介護現場における利用者は、その多くが何かしらの疾患を抱えている。その療養上の世話をする主役といえば、ホームヘルパーをはじめとする介護職である。彼らは医療・看護の専門職ではないため、医師法や看護師法に示された医療行為はできない。だが、現場で発生するニーズの多くには、医療行為と目される行為が多々含まれている。 ![]() ● 曖昧な<医療行為>の定義
問題の一つとしてあげられるのが、そもそも「医療行為とは具体的に何を指すのか」という定義が曖昧な点だ。元来、厚生労働省側から明確なガイドラインが示されたことはなく、現場からの問い合わせに対して個別に応える形で"医療行為の範囲"が整えられてきたに過ぎない。これでは「YES・NO」という紋切り型の回答だけが現場に流布することになり、時にナンセンスな事態を生む。

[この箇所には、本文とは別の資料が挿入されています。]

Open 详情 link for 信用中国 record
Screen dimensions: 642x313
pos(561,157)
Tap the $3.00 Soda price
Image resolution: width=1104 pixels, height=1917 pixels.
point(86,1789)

例えば、過去の回答事例において医療行為とされたものの中には、「爪切り」「湿布・軟膏の塗布」「血圧・体温の測定」など、一般人が日常的に行っている行為も含まれている。確かに、利用者本人が抱える疾患によっては重大な危険をおよぼす事例もあるだろうが、主治医などによる的確な指示が伝わっていれば十分対応できるはずだ。だが、紋切り型の回答では、そうしたバックアップの仕組みや必要な専門技能などについての議論は深まらず、利用者に対して「できません」と突っぱねるか、「これくらい大丈夫」と曖昧な判断でこっそりとやってしまうか、という対応の二極化が進むことになる。 ![]() ● 介護職研修に反映させる仕組みづくりが急務
今回の見直し案では、医師法等の規制対象外行為が一般的な表現として明確に示された。例えば、爪切りについては「爪そのものに異常がなく、爪の周囲の皮膚にも化膿や炎症がない場合に、その爪を爪切りで切ることおよび爪ヤスリでヤスリがけすること」と明文化されている。現場のヘルパーなどからは、「現状追認に過ぎない」という声も聞かれるが、少なくとも議論を深めるためのたたき台が初めて整ったという点では評価していいだろう。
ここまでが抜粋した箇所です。